Когда-то Слово, орудие абстракции, появилось в конкретном мире посланцем Логоса, призванным положить конец всеобщему хаосу, а художественное выражение первоначально представляло собой попытку направить ток в обратную сторону, то есть воссоздать предметы и явления при помощи одной только речи, используя абстрагирующую функцию слов. Именно это я имел в виду, когда говорил, что литературные произведения – не более чем разукрашенная дегенерация Слова. Художественное выражение воссоздает одни образы, закрывая при этом глаза на существование других.

Как часто истина ленивцев, принималась на веру во имя фетиша, именуемого «воображением»! Как облагородило это слово нездоровую склонность устремляться в глубины истины одним только духом, не утруждая усилиями тело! Присущая воображению сентиментальность заставляет чувствовать боль другого, как свою, но зато собственных болевых ощущений человек стремится не замечать. А как превозносит воображение душевные страдания, подлинную меру которых на самом деле определить очень непросто! Когда заносчивое воображение вступает в преступную связь с самовыражением художника, на свет появляется фальшивка, называемая «произведением искусства», а взаимосуществование множества подобных подделок приводит к тому, что реальность трансформируется и искажается. В результате человек оказывается в каком-то мире теней и утрачивает способность воспринимать даже терзания собственной плоти.

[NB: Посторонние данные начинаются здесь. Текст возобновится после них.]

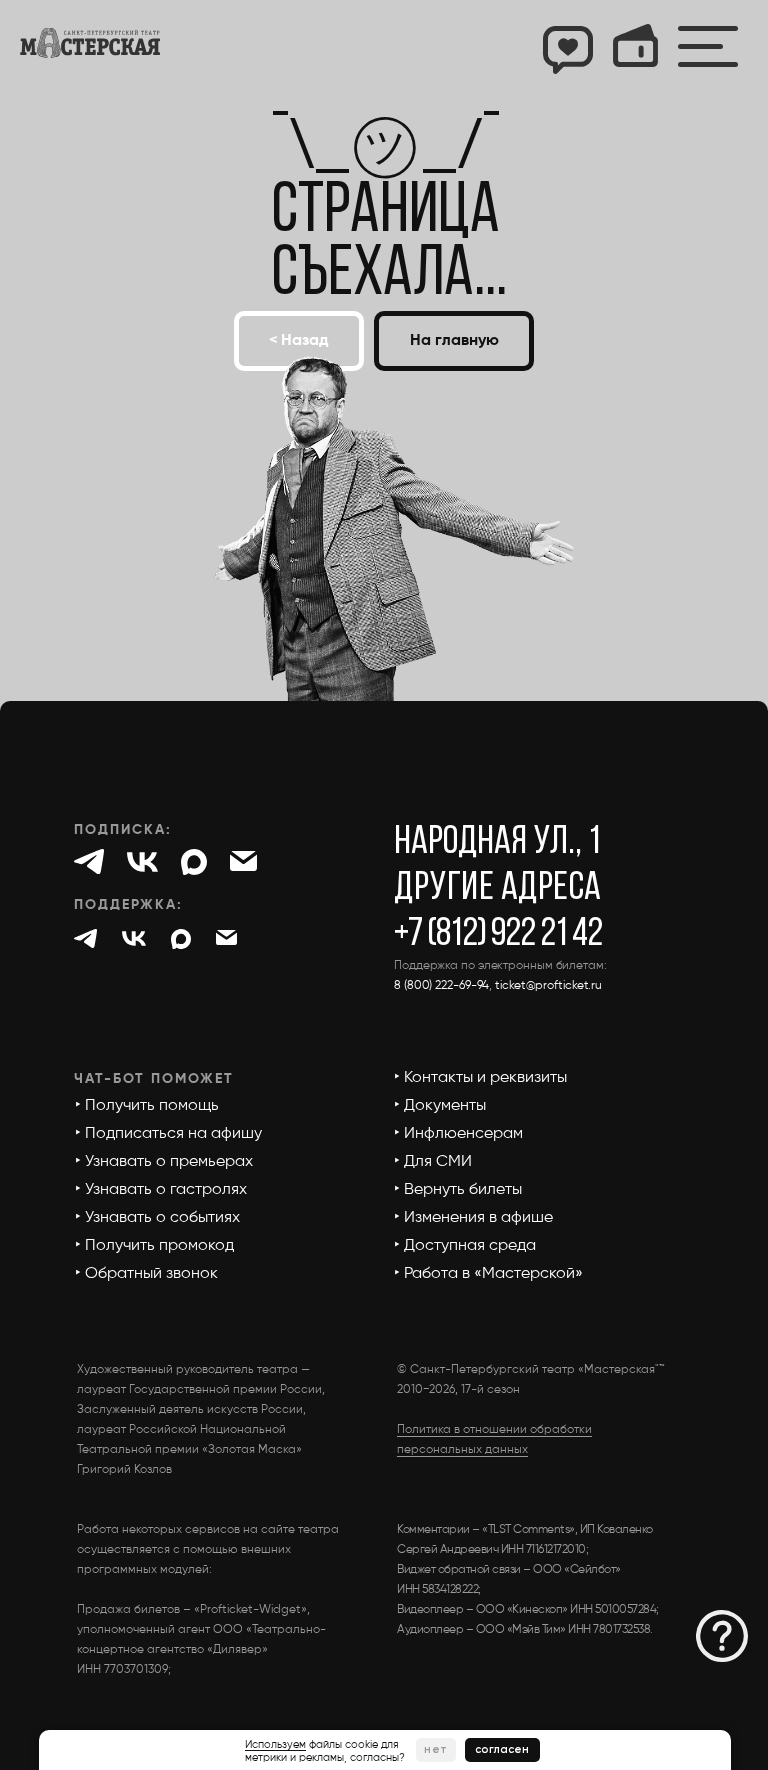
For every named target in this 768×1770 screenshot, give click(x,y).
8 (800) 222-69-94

По ту сторону удара кулака и выпада меча таилось нечто, находившееся на противоположном от вербального выражения полюсе. Я чувствовал, что это – квинтэссенция объективного мира, самый дух бытия. И уж во всяком случае это никак нельзя было отнести к разряду теней. По ту сторону боксерской перчатки и клинка набирала силу новая реальность, решительно отвергавшая любые абстракции, вообще не признававшая, что явление можно воспроизвести посредством рассуждений.

Я был уверен, что передо мной – средоточие Действия и Силы, однако в жизни называлось это куда проще: «противник».

Мы с ним были обитателями одной и той же вселенной, я видел его, он – меня, и мы оба обходились без пресловутого воображения, мы принадлежали миру Действия и Силы, где все можно увидеть воочию. Мой противник уж никак не являлся отвлеченным понятием или идеей.

Наши отношения с идеей строятся на совсем иной основе: к идее мы карабкаемся по лестнице из слов, можем подобраться к ней вплотную, пялиться на нее, даже ослепнуть от ее сияния, да только она на нас в ответ глядеть не станет. В мире же, где твой взгляд моментально сталкивается с ответным взглядом, для разглагольствований места и времени нет. Болтающий остается за пределами арены. Это означает, что на него никто не смотрит, благодаря чему у него и появляется возможность предаваться самовыражению – не спеша наблюдать и играть словами. Зато такому зрителю никогда не удастся постичь суть реальности, отвечающей на взгляд взглядом.

По ту сторону удара и выпада, в пустоте, на меня смотрели глаза противника, и в них я читал главный смысл осязаемого мира. Идея не способна впиваться взглядом, это могут делать лишь существа и предметы, принадлежащие объективной реальности. За пределами художественного выражения, создающего некий поддельный предмет (литературное произведение), просматриваются смутные очертания идеи; за пределами действия, создающего поддельное пространство (к примеру, противника), просматриваются смутные очертания предметного мира. Человеку действия не нужно воображение, чтобы в силуэте этого мира увидеть фигуру смерти, похожую на черного быка, что мчится навстречу тореадору.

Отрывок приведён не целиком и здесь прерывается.